State of the Blog 2007

It's sort of amusing to me that January elicits a flurry of activity around reflection, looking both backward and forward in a sense. It's amusing because a lot of us spend so little time doing this sort of thing throughout the year that I guess we believe we can do enough of it in a few weeks to make up for what we'll almost certainly begin to ignore by Groundhog Day.

Still, it's worth a look backwards now and again, and January is as fine a time as any to do so. It's been an interesting year here at the old blog, which by the way turns three this month, so I've definitely passed the honeymoon period. That in and of itself is something to think about, given that I'm still around and kicking, even though I break most of the cardinal rules of blogging: I write posts that are too long, I use language that's not always user-friendly, and I post irregularly. And, although I don't think I've ever posted about stats before, I'll say this - I have fewer daily visitors than I do rss subscribers, which I think is both amusing and wonderfully fitting.

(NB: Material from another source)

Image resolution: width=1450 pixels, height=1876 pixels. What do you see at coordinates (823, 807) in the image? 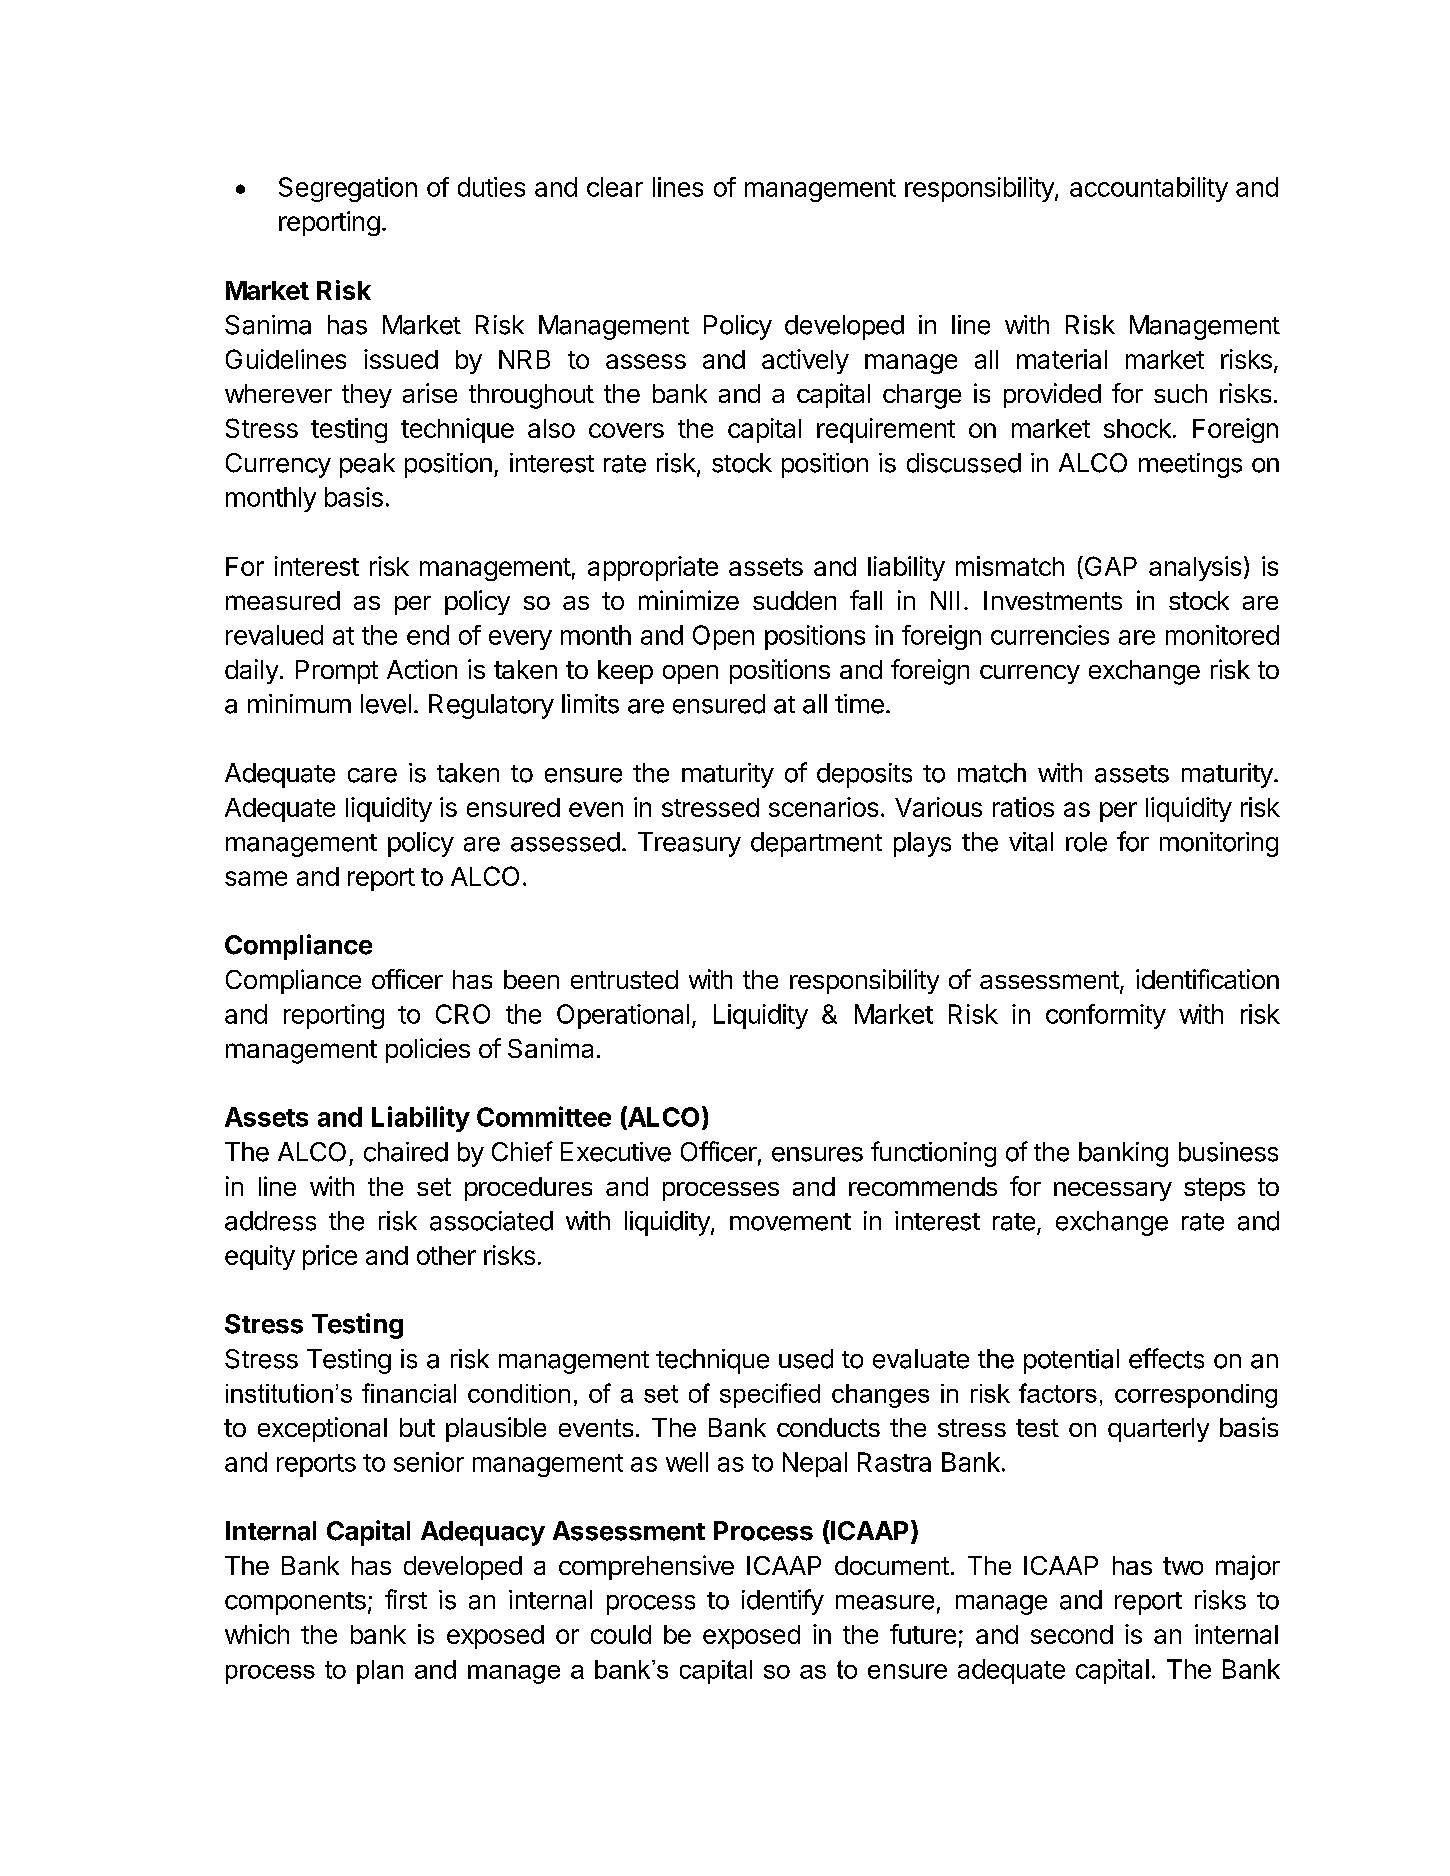
I see `scenarios` at bounding box center [823, 807].
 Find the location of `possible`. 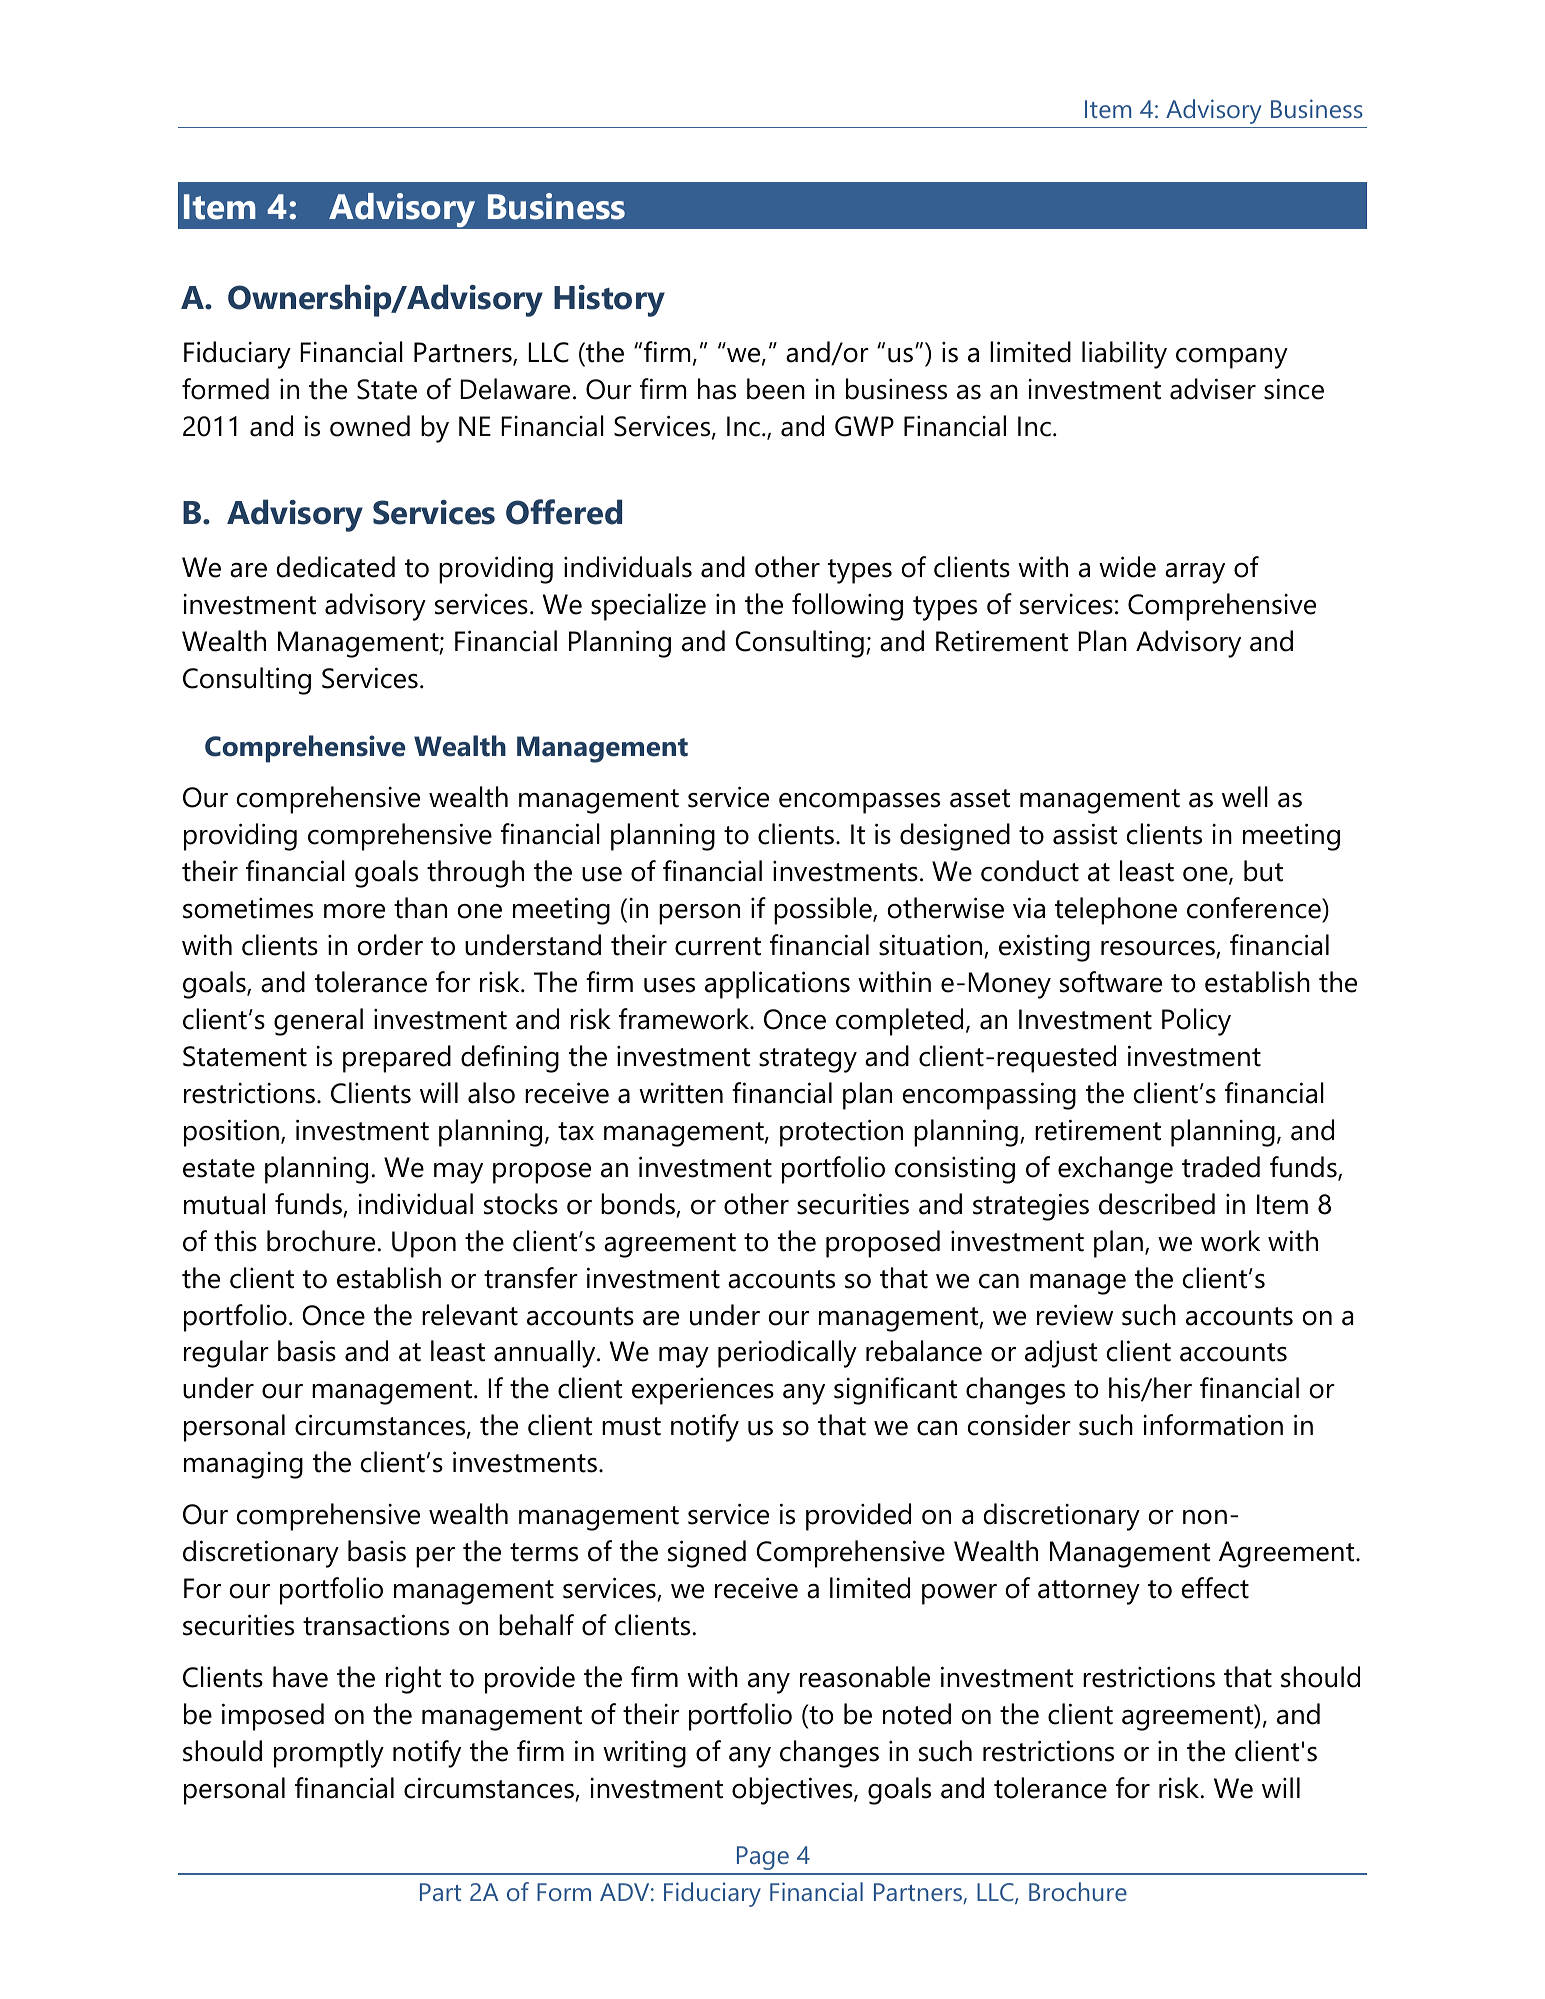

possible is located at coordinates (824, 911).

My hope is that you'll always find something stimulating, challenging, encouraging, or frustrating here to read, and I think I've done some of that this year, so I can't complain too much.

Still, my creative and reflective writing has tapered off dramatically, and I have to be honest and say that I feel the lack. I'd like to concentrate a bit more on bringing that style that I enjoy immensely to bear on my more theological and philosophical reflections, but I haven't quite figured out how to do that yet. I suspect that it might start with using fewer words like "hypercontextual".

I don't know what my best posts were this year - it's hard to separate them. They're like my kids; I love them all. Just kidding. Seriously, I've done very few isolated posts. This has been the year of the miniseries for me. My series on the suburbs has received the most hits, and I think it contained some of my best work, but I'm most proud of my bit on the imago dei - which means that it was the one that stretched me the most to write and represented something of a milestone for me, in the sense that it brings together a number of themes that I've wrestled with over the past few years into what I think is a pretty good synthesis.

But I'd also love to hear a bit from you - what brought you here? What posts do you remember from this year (or perhaps what do you wish you'd forget)? I'd love to hear what others think were the highs and lows of the blog for the past year - and I'd especially love to hear from folks who don't regularly comment. Any thoughts?